__TASK DETAILS__
Would you copy only the lines below, from the one containing "Given: Tap the moon focus mode icon" through the very last one, leaving the pictures out?

[Start of section]

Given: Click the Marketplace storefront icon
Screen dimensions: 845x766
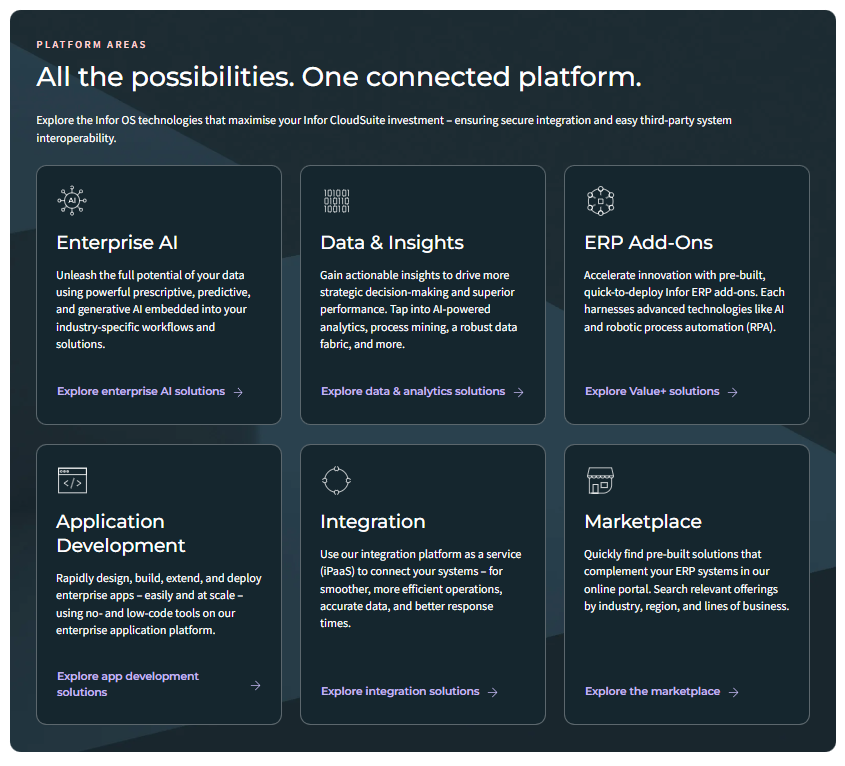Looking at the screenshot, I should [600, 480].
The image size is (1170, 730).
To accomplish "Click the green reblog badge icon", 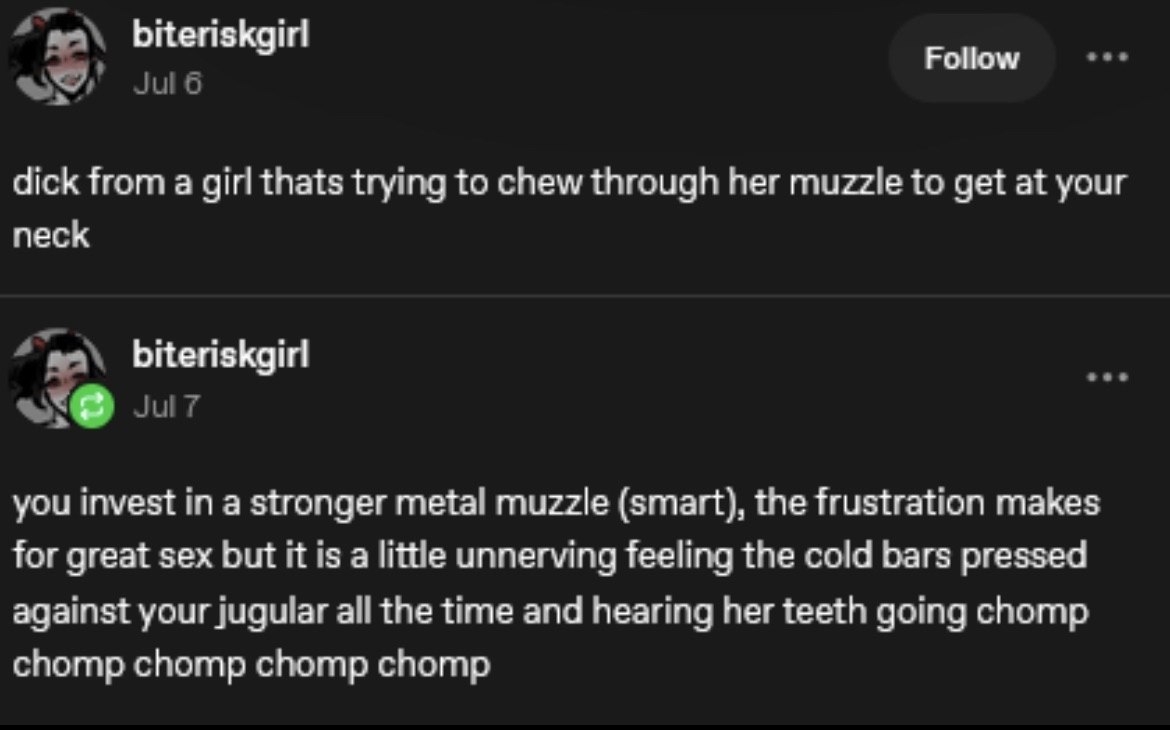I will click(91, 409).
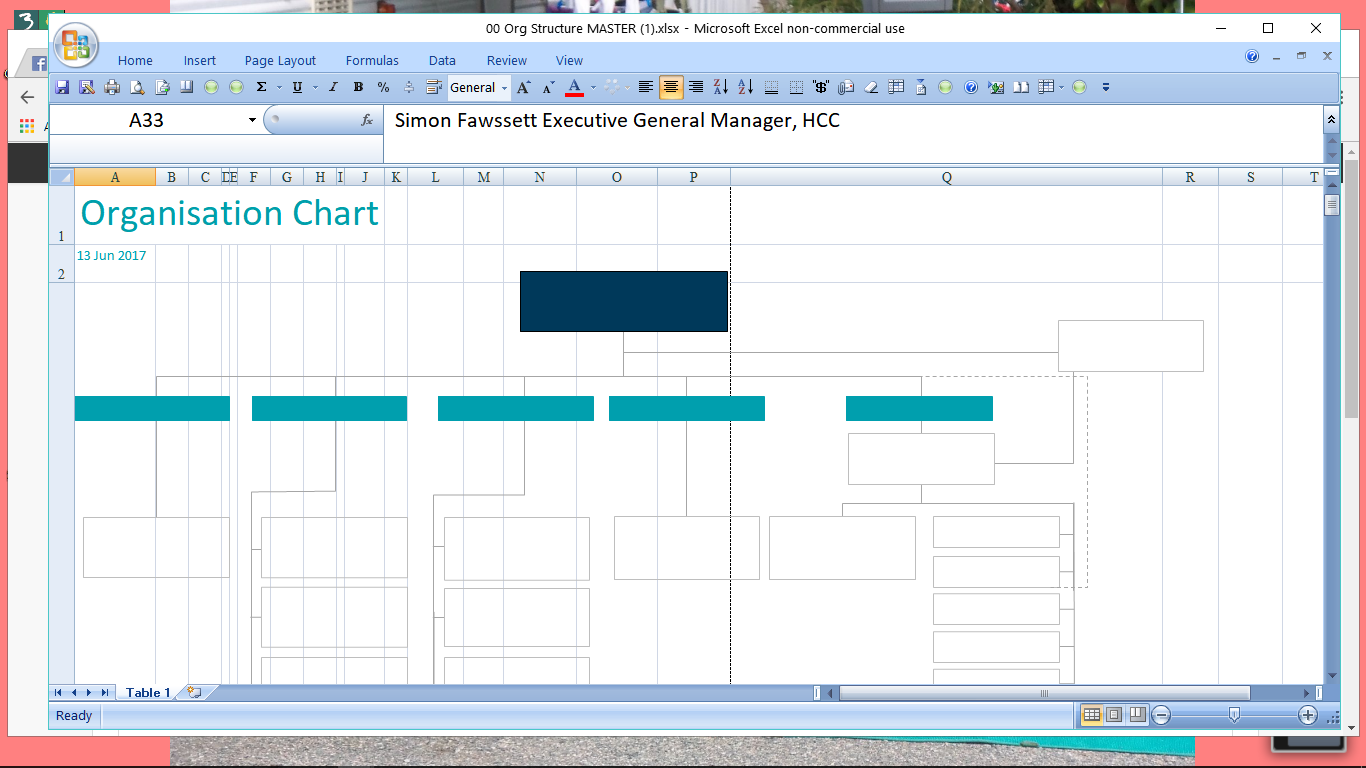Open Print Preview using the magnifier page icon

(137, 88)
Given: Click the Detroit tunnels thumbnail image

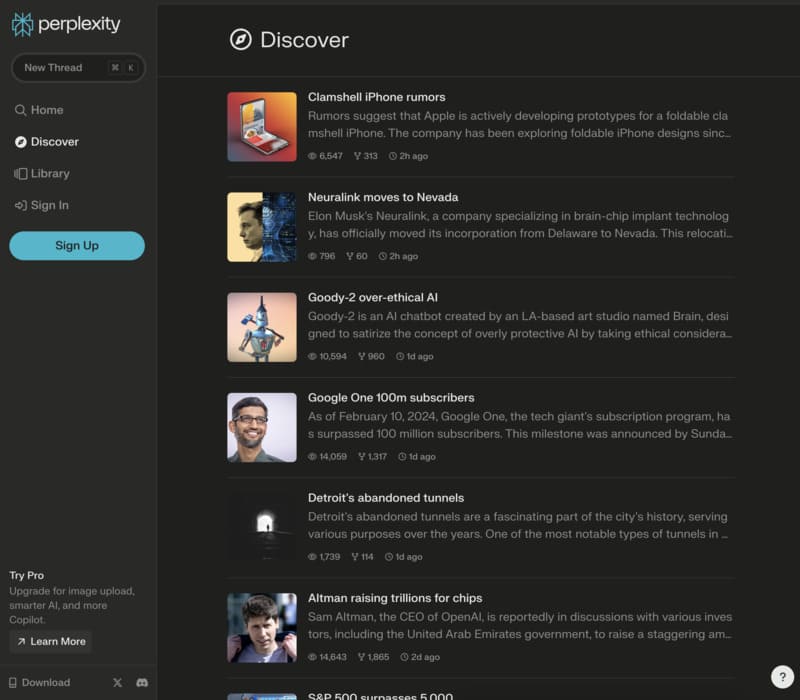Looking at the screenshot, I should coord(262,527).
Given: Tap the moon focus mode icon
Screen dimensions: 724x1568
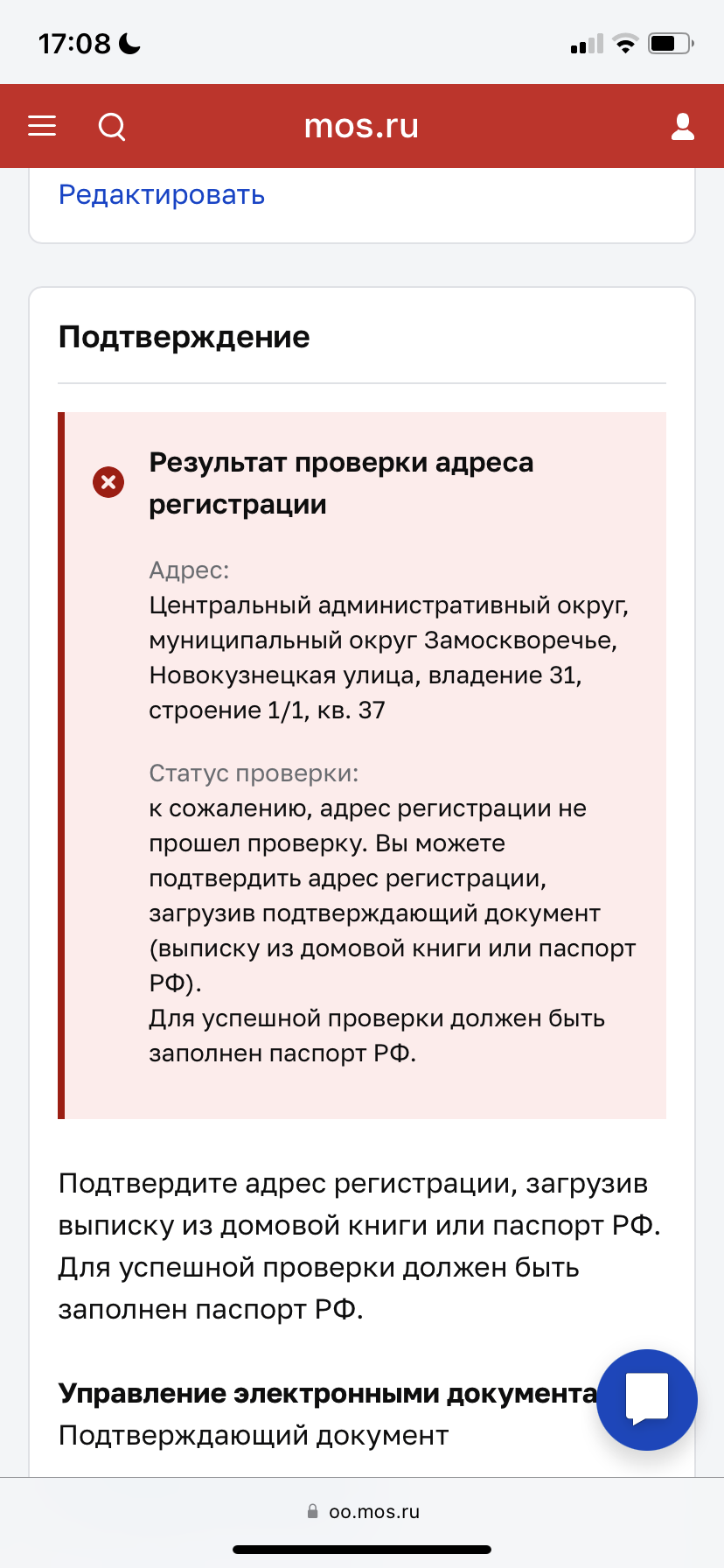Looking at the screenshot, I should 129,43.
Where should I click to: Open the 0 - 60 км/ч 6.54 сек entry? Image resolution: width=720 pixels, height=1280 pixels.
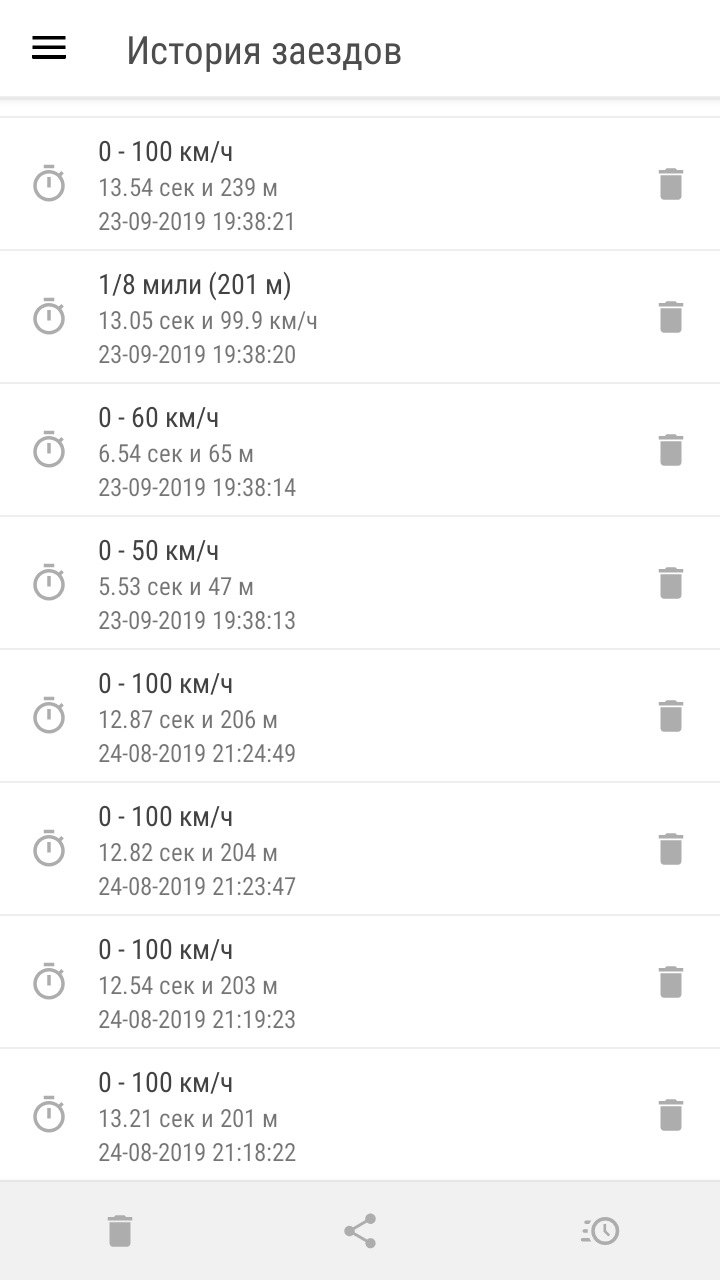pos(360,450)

[End of section]

__ANSWER SECTION__
Given: Tap the moon focus mode icon
Screen dimensions: 724x1568
Looking at the screenshot, I should 129,43.
Where should I click to: Open the 0 - 60 км/ч 6.54 сек entry? Image resolution: width=720 pixels, height=1280 pixels.
pos(360,450)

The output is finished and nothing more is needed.